The NHS70 parkrun was a lot of fun. There is always a good turnout from Musgrove at the Taunton event, and enough of us from Primary Care turned out to make our presence felt. I was talking to Rosie Benneyworth beforehand when we were collared by the Gazette reporter. He wanted our titles to put under the photo: mine was easy enough, but Rosie started off “Director of strategic transformation and….”. After several minutes, the reporter had broken his pencil and I was worried we’d miss the start. In the event I trotted round with my urology mate, and we both agreed we’d make it a regular event, which will be fun, as long as I can get used to spending 25 minutes at the start of every weekend discussing suprapubic catheters and prostates, that is.

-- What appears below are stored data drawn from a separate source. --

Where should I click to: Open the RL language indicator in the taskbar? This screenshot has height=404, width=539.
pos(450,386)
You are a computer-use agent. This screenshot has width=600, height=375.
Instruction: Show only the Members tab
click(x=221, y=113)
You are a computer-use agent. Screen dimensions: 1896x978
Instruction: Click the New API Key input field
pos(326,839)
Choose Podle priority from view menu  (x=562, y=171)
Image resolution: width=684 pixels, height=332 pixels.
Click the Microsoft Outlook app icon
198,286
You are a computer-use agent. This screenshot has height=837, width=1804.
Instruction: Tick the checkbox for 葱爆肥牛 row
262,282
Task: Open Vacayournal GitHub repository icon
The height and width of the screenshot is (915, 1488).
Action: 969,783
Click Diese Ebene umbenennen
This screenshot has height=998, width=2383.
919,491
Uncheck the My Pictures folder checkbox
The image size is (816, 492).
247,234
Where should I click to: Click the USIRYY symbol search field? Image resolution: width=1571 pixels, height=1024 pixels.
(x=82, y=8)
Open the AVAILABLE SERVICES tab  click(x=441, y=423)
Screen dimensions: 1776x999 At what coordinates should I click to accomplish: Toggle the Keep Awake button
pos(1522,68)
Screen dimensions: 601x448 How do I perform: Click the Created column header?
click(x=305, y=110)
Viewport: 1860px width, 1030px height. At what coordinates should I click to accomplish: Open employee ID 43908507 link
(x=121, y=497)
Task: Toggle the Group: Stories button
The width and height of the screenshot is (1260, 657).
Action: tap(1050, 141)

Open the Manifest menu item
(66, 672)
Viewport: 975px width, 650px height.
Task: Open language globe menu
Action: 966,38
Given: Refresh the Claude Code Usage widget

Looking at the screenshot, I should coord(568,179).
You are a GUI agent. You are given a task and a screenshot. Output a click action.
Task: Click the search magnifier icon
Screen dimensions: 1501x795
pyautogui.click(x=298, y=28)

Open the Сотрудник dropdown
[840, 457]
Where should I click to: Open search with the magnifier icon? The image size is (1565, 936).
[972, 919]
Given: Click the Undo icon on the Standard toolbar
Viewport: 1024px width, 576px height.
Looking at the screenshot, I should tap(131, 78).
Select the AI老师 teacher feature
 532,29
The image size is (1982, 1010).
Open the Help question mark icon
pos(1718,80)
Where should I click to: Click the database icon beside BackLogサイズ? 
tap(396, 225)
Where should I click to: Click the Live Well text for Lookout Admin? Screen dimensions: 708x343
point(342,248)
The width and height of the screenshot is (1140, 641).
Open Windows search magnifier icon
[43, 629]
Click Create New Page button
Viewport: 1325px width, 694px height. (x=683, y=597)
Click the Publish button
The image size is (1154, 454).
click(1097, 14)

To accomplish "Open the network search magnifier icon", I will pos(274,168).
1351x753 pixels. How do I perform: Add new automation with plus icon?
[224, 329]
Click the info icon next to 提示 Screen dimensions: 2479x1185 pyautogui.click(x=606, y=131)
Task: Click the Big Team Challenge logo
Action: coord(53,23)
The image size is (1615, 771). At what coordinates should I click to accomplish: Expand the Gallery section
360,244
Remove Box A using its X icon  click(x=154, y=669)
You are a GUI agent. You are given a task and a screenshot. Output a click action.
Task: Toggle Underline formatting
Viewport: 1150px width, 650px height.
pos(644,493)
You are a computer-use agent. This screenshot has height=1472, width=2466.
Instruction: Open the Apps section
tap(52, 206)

On Wednesday this week, we had our monthly GP Board meeting, and those who were free spent a few hours beforehand working to flesh out proposals for the use of transformation monies across the county. We’ve come up with what Harry calls a ‘level 2’ proposal, and if approved by the CCG will develop this further (level 3- so exciting) with more detailed costings. We always felt that the GP Board would start to gain traction once we had something meaty (and tosh-free) to get our teeth into, and now the cogs are starting to turn. The CCG is aiming to share the latest thinking with practices very soon, hopefully next week.

Don’t you hate it when the nights start drawing in?